9. Users
Per-tenant user management. Users are pre-created here (no self-signup in the MVP).
Adding a user
- Click "+ Add user".
- Fill in name + email.
- Pick a role (see chapter 2).
- Optionally restrict the user to specific organizational units (e.g. "Only the Ethiopia office").
- Save. The user receives an invite via magic-link email.
Inviting / re-inviting
Use the "Send invite" button on each row to send a fresh magic-link. Tokens expire after 15 minutes. The session cookie that's minted after a successful sign-in lasts:
- 8 hours when the user has no MFA enabled — short enough that a stolen laptop can't roam indefinitely.
- 30 days when the user has TOTP MFA enabled — comparable to GitHub / Linear / Notion. Two independent factors (email + TOTP) make the longer window acceptable, and it removes the daily "log in again" friction.

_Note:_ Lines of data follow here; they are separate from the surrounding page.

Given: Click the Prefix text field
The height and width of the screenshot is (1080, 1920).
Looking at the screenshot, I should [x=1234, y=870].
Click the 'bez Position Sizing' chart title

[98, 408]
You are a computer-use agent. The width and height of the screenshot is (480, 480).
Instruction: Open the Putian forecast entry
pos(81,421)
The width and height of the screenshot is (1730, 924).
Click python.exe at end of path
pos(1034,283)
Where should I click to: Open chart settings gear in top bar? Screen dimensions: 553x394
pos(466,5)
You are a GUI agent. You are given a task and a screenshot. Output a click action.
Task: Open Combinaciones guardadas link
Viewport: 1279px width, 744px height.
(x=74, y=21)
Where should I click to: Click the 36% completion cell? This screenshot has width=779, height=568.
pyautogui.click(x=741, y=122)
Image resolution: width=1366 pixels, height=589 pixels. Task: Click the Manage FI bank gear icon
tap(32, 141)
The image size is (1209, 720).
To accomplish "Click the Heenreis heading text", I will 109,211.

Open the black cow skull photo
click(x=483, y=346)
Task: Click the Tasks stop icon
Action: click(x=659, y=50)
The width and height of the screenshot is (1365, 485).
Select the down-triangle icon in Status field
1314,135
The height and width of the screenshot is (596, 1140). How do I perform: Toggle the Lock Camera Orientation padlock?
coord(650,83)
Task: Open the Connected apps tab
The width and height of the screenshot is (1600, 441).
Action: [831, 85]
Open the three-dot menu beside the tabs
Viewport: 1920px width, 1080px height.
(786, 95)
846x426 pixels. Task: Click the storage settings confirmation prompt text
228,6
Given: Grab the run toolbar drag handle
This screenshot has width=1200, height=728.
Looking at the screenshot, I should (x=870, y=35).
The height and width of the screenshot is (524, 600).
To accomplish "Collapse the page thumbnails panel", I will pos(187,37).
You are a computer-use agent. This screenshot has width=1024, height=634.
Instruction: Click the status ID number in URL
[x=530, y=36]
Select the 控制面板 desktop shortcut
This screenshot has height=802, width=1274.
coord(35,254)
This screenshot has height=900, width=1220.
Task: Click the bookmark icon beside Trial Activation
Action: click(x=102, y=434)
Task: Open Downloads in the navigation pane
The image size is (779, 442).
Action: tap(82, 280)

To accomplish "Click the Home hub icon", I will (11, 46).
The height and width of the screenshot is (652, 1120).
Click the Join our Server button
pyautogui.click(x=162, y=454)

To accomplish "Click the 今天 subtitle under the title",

Every successful sign-in is also recorded with IP, country (Cloudflare-derived), and a short browser/OS label. When somebody signs in from an IP they haven't used in the last 30 days, togrant sends them a "new sign-in" email with the where + when + device, plus a link to the security page if it wasn't them. The notification skips the very first sign-in (no baseline to flag against).
Suspending
Toggle "Active". Suspended users keep their data but cannot log in. Use this instead of deleting — it preserves audit trail (notes, edits) attribution.
Two-factor authentication (TOTP)
Each user can enable two-factor on their own account from the shield icon in the top-right header (or Account → Security). The flow takes about a minute.
Recommended: Proton Pass (browser extension)
If your team uses Proton Pass — togrant.com's default password-manager recommendation for the Radical Fanatics stack — the setup and sign-in flow becomes nearly invisible:
- Install the Proton Pass browser extension (one-time, per device).
- Sign in to Proton Pass.
- On togrant.com, click Enable two-factor. A QR code appears.
- Click the Proton Pass icon that overlays the QR box (or open the extension popup) → Add to vault → Scan QR.
- Type the 6-digit code Proton Pass shows you back, click Activate two-factor.
From the next sign-in onward, Proton Pass autofills your email on /login, and after the magic-link click, autofills the current 6-digit TOTP code on the MFA challenge page. Zero typing. Same flow works on mobile via the Proton Pass app.
Alternative authenticators
The QR code is a standard TOTP enrollment URI, so it works with anything that does RFC 6238:
- 1Password, Bitwarden — same autofill experience as Proton Pass.
- Google Authenticator, Microsoft Authenticator, Authy, Aegis — phone-only apps; you type the 6 digits manually each sign-in.
If your scanner refuses the QR, try again with a steadier camera or check that the page isn't zoomed-out below 100%. The third fallback is the Manual entry table on the same page (secret key + Time-based · 30s · 6 digits · SHA1).
What happens at sign-in
- Enter email on
/login, click Send magic link. - Open the email, click the link (or it auto-opens if you stayed in the togrant tab).
- MFA challenge page: read the current 6-digit code from your authenticator (or let Proton Pass / 1Password autofill it), submit.
- You're in. Session lasts 30 days when MFA is on, 8 hours when off.
Security notes: the QR is rendered server-side as inline SVG by togrant.com — the TOTP secret never leaves the Worker, so no third-party QR API can see it. The two factors are email account possession (magic link) and TOTP secret possession (authenticator app). No password is involved or stored. If you lose your authenticator (new phone, factory reset), an Organization admin can disable two-factor on your account from the Users page so you can enroll again.